Analysis Report - opendigital/RL-collective-action GitHub Wiki
Analysis Report
Question
How does different information dissemination feedback schema influence conditional cooperator reinforcement learning agents’ behavior in a public goods game?
Motivation
Per Kurzban and Houser (2005), around 63% of people are conditional cooperators in groups - their contributions are a function of how much they think other members of their group will contribute to the group. Understanding the process by which they gauge the cooperativeness of their group better helps us figure out what drives people to contribute to groups, and how we can organize information available to groups in a manner that leads to the best, most cooperative outcome.
Related Work
- Kleiman-Weiner, Max, Ho, Mark K., Austerweil, Joseph L., Littman, Michael L., & Tenenbaum, Joshua B. (2016). Coordinate to cooperate or compete: Abstract goals and joint intentions in social interaction. COGSCI. Retrieved from http://par.nsf.gov/biblio/10026426
The lower-level reinforcement learning function was taken from this paper. It studies how two agents in an environment behave when cooperating and competing (it does not cover in great detail how to switch between cooperating and competing states, instead allowing anyone to pick their approach)
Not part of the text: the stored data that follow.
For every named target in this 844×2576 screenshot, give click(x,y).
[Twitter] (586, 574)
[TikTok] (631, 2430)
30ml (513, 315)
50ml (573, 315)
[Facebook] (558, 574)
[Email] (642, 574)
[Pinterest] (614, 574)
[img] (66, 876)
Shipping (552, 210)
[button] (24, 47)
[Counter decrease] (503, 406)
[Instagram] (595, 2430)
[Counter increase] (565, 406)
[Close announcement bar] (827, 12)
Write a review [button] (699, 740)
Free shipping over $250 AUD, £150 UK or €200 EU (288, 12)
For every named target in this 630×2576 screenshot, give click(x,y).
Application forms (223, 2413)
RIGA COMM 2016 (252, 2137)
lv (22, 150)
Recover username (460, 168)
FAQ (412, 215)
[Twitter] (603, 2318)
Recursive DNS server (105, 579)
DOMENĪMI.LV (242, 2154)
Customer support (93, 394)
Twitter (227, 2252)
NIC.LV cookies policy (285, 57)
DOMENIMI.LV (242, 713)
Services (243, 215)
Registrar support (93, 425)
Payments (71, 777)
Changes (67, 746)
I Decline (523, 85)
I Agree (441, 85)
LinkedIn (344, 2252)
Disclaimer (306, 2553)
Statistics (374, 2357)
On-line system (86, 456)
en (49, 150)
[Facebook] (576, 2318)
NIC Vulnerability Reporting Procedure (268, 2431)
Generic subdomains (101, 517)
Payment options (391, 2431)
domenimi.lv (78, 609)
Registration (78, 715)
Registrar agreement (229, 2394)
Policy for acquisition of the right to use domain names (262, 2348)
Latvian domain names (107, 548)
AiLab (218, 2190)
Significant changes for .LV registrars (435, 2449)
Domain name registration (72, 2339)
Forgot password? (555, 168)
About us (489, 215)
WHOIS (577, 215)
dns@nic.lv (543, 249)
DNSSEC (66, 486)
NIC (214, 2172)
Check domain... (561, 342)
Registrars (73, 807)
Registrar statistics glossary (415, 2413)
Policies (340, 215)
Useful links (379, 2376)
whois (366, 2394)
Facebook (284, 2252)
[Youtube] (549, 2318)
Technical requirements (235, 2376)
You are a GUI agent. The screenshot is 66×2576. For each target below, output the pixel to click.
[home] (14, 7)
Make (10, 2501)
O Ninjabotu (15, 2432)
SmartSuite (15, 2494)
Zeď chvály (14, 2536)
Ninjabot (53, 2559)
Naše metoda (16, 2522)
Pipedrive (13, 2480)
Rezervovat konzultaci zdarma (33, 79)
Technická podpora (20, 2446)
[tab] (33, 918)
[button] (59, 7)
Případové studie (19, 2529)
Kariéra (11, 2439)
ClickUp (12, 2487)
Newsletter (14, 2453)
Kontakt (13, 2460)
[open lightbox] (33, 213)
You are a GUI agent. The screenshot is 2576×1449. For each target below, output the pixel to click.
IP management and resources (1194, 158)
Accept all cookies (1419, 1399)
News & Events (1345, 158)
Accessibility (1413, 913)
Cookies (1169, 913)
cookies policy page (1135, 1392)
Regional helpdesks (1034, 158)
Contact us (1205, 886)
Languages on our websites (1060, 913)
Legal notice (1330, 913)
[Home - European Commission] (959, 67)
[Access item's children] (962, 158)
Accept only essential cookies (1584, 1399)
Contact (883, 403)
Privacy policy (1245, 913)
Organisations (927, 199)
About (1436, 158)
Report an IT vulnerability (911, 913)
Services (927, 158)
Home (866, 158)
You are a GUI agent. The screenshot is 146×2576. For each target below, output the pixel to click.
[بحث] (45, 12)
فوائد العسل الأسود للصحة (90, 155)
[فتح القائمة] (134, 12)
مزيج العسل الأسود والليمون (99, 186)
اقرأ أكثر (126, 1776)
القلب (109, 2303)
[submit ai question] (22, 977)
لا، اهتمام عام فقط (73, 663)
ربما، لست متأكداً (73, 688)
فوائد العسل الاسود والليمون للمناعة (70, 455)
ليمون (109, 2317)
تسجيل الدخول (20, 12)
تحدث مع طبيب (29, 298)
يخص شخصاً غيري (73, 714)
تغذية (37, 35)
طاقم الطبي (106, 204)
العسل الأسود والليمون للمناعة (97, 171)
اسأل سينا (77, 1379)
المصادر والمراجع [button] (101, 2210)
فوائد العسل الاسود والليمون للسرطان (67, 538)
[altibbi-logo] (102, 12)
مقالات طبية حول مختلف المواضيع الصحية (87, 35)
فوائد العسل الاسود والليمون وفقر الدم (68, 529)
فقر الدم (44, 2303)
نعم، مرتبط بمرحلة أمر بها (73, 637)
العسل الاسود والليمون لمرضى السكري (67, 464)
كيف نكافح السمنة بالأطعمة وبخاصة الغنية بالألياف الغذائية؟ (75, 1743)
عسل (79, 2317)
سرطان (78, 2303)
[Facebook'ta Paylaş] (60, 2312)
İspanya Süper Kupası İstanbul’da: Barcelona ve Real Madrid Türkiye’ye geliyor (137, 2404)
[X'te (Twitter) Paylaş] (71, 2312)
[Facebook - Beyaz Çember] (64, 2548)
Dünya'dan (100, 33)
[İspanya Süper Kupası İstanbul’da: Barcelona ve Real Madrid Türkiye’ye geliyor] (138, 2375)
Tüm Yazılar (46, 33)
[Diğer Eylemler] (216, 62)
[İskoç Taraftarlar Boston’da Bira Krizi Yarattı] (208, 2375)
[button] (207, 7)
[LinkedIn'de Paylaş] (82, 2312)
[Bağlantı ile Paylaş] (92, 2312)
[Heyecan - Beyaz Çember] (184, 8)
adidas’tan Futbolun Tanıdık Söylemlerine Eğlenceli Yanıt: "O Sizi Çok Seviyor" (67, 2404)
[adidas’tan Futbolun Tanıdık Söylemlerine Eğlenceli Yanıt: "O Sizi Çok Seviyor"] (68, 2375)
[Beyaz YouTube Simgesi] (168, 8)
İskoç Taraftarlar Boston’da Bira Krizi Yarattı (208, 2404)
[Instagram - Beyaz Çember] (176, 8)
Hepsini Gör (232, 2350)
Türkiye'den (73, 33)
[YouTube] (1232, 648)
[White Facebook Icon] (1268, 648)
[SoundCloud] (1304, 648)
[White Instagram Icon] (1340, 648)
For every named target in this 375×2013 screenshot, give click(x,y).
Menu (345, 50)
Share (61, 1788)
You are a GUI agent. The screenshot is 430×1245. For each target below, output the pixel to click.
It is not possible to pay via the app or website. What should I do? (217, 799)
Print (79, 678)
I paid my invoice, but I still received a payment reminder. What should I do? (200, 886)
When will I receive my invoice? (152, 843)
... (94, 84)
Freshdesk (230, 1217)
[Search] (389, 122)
- Ezaki T, Horita Y, Takezawa M, Masuda N (2016) Reinforcement Learning Explains Conditional Cooperation and Its Moody Cousin. PLoS Comput Biol 12(7): e1005034. https://doi.org/10.1371/journal.pcbi.1005034
The upper level reinforcement learning function was taken from here. It studies how agents playing the public goods game switch between cooperating and competing using an aspiration-based model.
RL Model Specification
Cooperating
- cooperative action defined as one that maximizes reward for all agents
- this motivates the idea of a “group agent” whose reward is a sum of all agents’ reward weighed by how much the group agent cares about each agent
- for our purposes we can weigh each agent equally
Competing
- agents have some default “level 0” behavior, which is then evolved upon with each round based on the round prior
- from this, they can develop a recursively defined behavior
- the other agent is treated as a part of the environment, something which is factored in when calculating P(s’|s, a’) since the other agent is part of the current state (s)
- just because these agents are selfishly planning doesn’t mean that they are actively opposing each other; it is possible that agents all develop norms that collectively help everyone
Coordinating Cooperating and Competing:
- An agent can derive the intentions of other agents from these functions (I)
- in the case of cooperative planning, the agents are given the other agents’ actions from the group-agent function
- in the case of competitive planning, the agents take their actions using an expectation for what the other agents’ actions will be
- From there, use simple Bayesian techniques P(I|D) ∝ P(D|I)P(I) where P(D|I) is the policy to understand which policy an agent will choose (D) given their intention (I)
- From there, can use any sort of strategy (e.g. tit-for-tat learning) to pick what action agent should choose
- We will use the Bush-Mosteller approach:
- basic idea behind this is that whether or not a person contributes is based on whether or not they think the group’s work met an expectation of theirs
- the initial condition p1 is from the uniform density on [0, 1] independently for different players.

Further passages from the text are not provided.